My Dad was (is) amazing. He's been dead for 19 years. I've lived on this planet without my Dad for the same length of time I was with him. That's a bit weird. I'm only 38 and my Dad has been dead for half my life. Fuck sake. 
To read more about my amazing Dad see here and here and here and here
I'm not sure that I was put on this planet to do just one thing. I'm only going to be here for about 90-100 years so I want to do as much as I can in that time cos I've no idea where I go next and I figure, the more things I can do here, the more valuable I'll be on the other side. I also want to feel fulfilled on THIS side of the matrix.

I have a bucket list that is about 3 pages long and I think it would be wrong of me not to try and tick them all off. One thing on that list is shooting a Somali pirate - this is more likely to happen if I sign up for the Royal Navy Reserves. There is logic to my madness!

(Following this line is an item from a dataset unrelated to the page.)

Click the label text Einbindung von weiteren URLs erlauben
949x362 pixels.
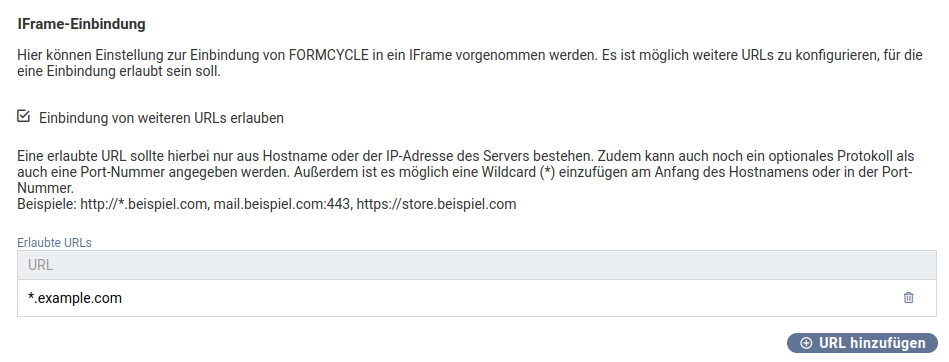pos(162,118)
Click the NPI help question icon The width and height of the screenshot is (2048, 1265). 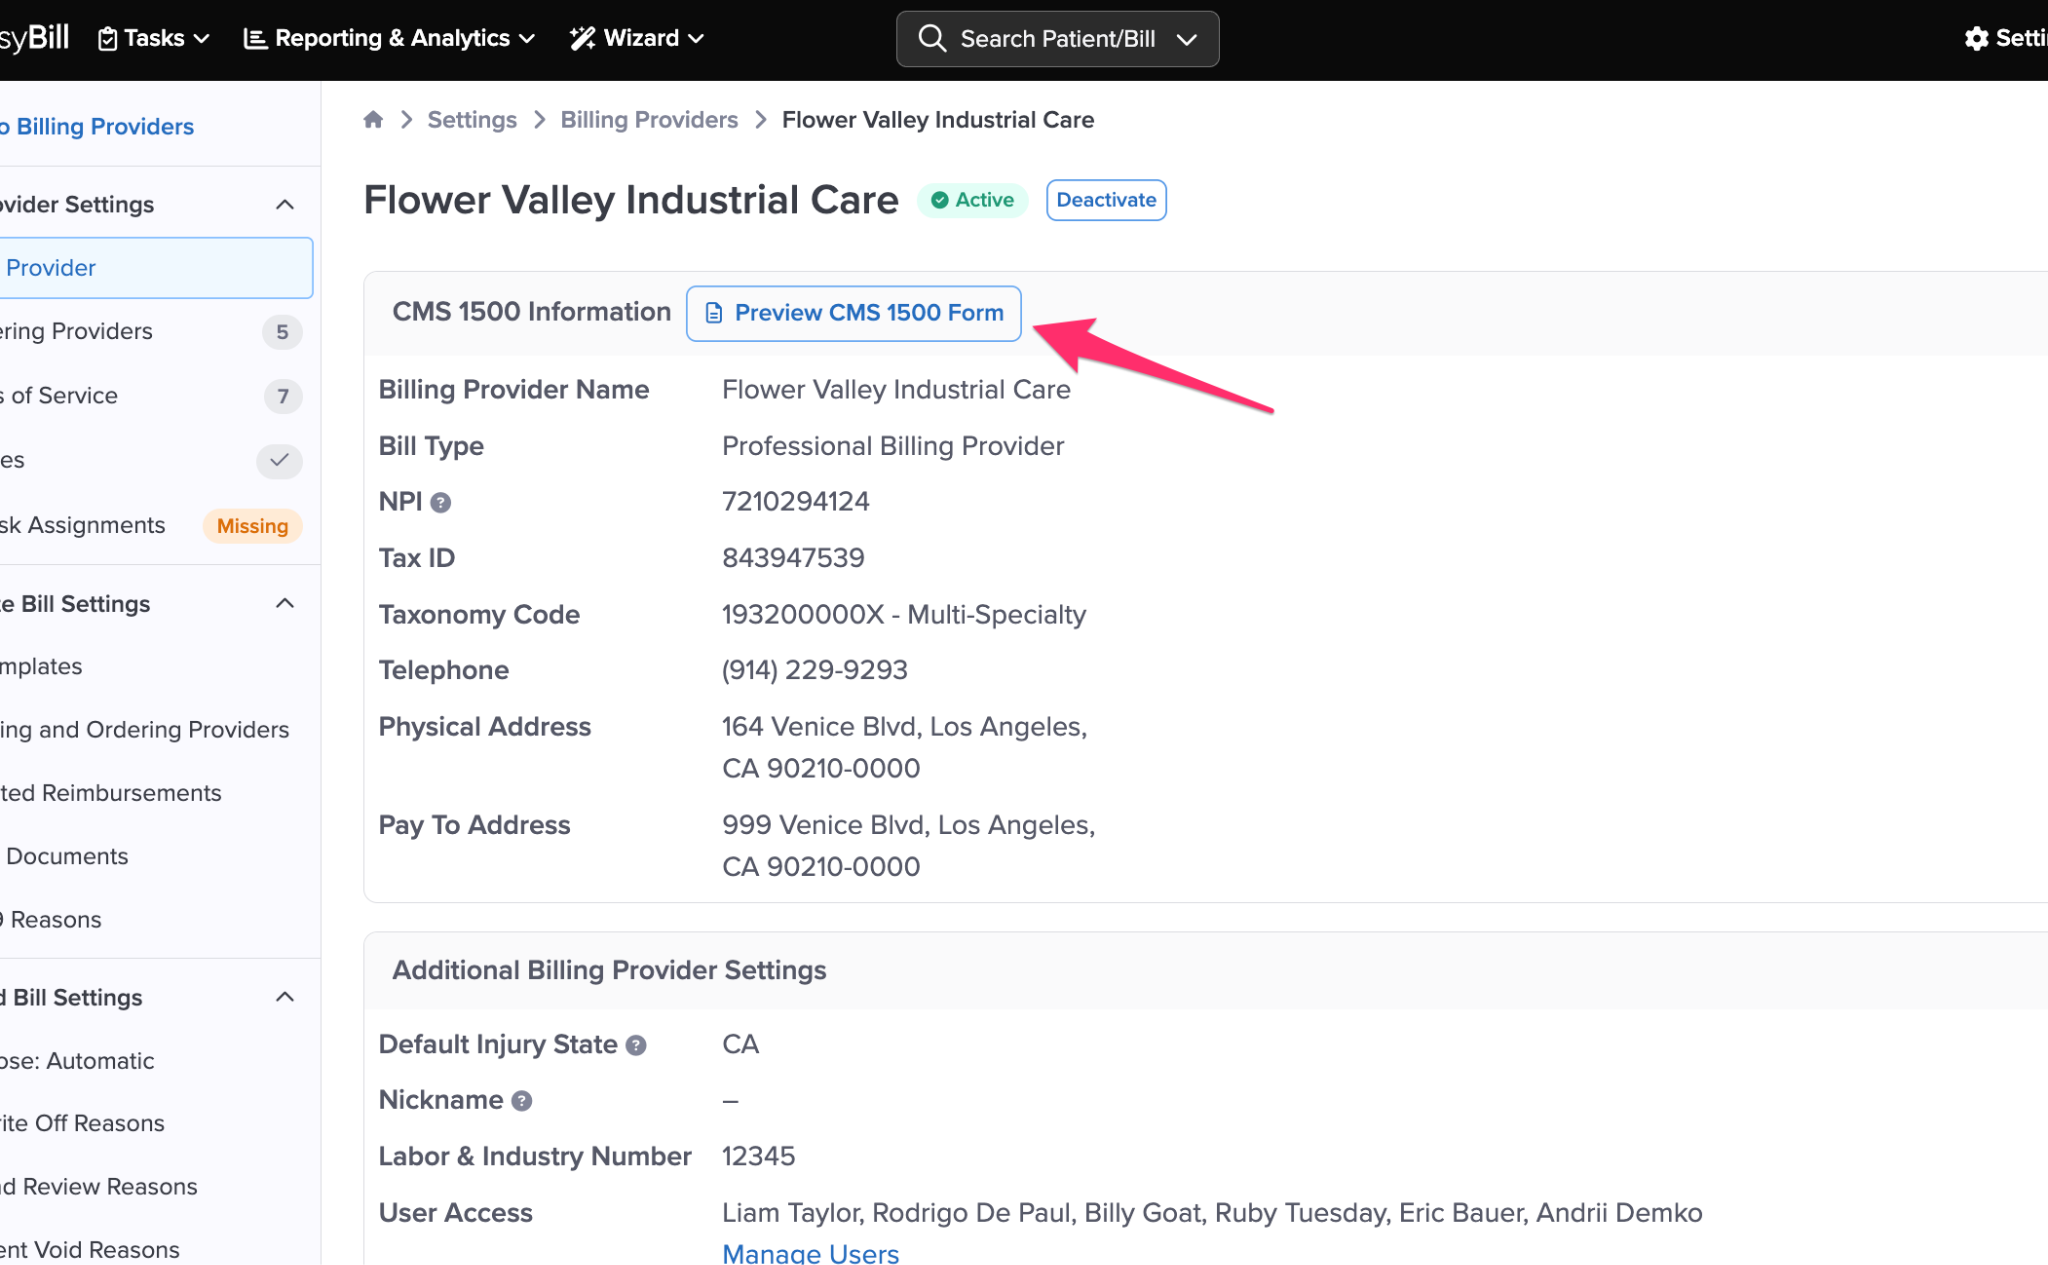[441, 503]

Some of the more sensible things on my bucket list are:

  • Swimming with great white sharks - not just in a cage - actual swimming, in amongst them
  • Paying for my wee sis to go and work with the Orangutangs in Borneo
  • Paying my mum back what I owe her so she can build patio doors and a conservatory (and a stair lift for when she is an old mong)
  • Travel to the parts of the world I missed out on when I worked on cruise ships
  • Help build a school in Nairobi and visit the wee man I sponsor there
  • Complete a 4 year Degree in Forensic Psychobiology - Classes started on Monday 17th Sept 2012!
  • Make Raw Talent Productions strong enough to stand side by side with Lions Gate - Well, I am a member of BAFTA, am producing 13 short films and 2 feature films and am Exec Producer on 1 short and 1 feature (the short just won a BAFTA) so watch this space...
  • Live on a barge
There are, of course, lots of stupid things on the list like eating 25 packets of Wotsits without licking my lips and winning again at Century Club (a cruise ship thing). There's literally hunners o things I want to do before I croak!

Back to reality, I know some people say that you have to pick one thing and be brilliant at it. I would question - why? You can be brilliant at lots of things if you open your brain!

10,000 hours makes you expert at something. That is 6-7 hours per day for 4 years. So, if you assume you are active on this planet for 50 years, there are lots of things you could be expert in! Why pick just one?

I don't want to pick just one. I want to pick a few things and keep working on them!

Maybe I'm a weirdo - it has been said before!

I just believe that we have a short time on this planet and the answer to most questions should, in the time honoured improv style be, 'yes, okay or yes, let's' regardless of how ridiculous they appear - otherwise how else will you discover new things?

Of course, this sometimes means that you get off a train 6 stops early to party with people in Newcastle that you just met on the train, but they invited you so why not?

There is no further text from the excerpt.